## RECORD EXTRACTS
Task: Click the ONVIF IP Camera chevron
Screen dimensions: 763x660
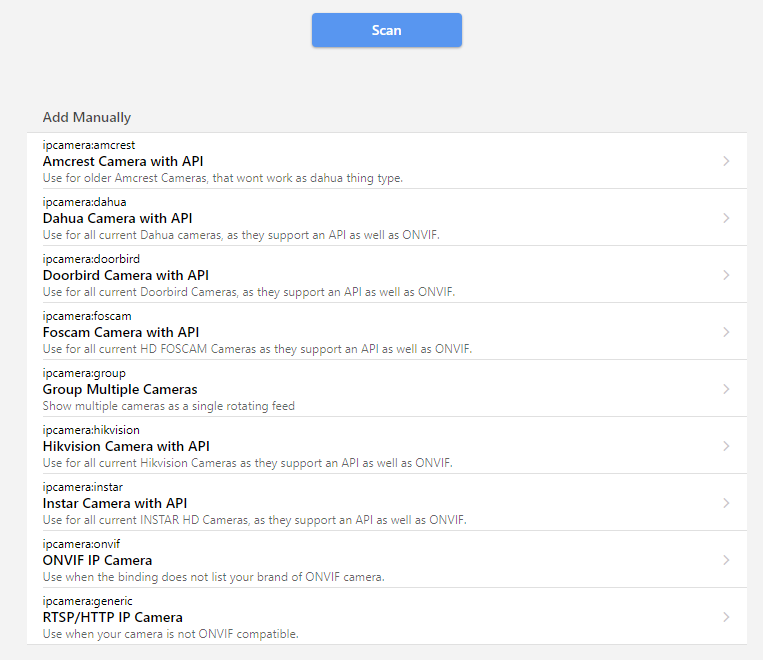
--
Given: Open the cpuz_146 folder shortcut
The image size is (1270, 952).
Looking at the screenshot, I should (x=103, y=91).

## GOAL OF THE EXERCISE
From the listing above, output exactly the run of lines that starts with the line containing "Task: Click the ONVIF IP Camera chevron" and ends with the line containing "Screen dimensions: 763x660".

## RESULT FOR THIS TASK
Task: Click the ONVIF IP Camera chevron
Screen dimensions: 763x660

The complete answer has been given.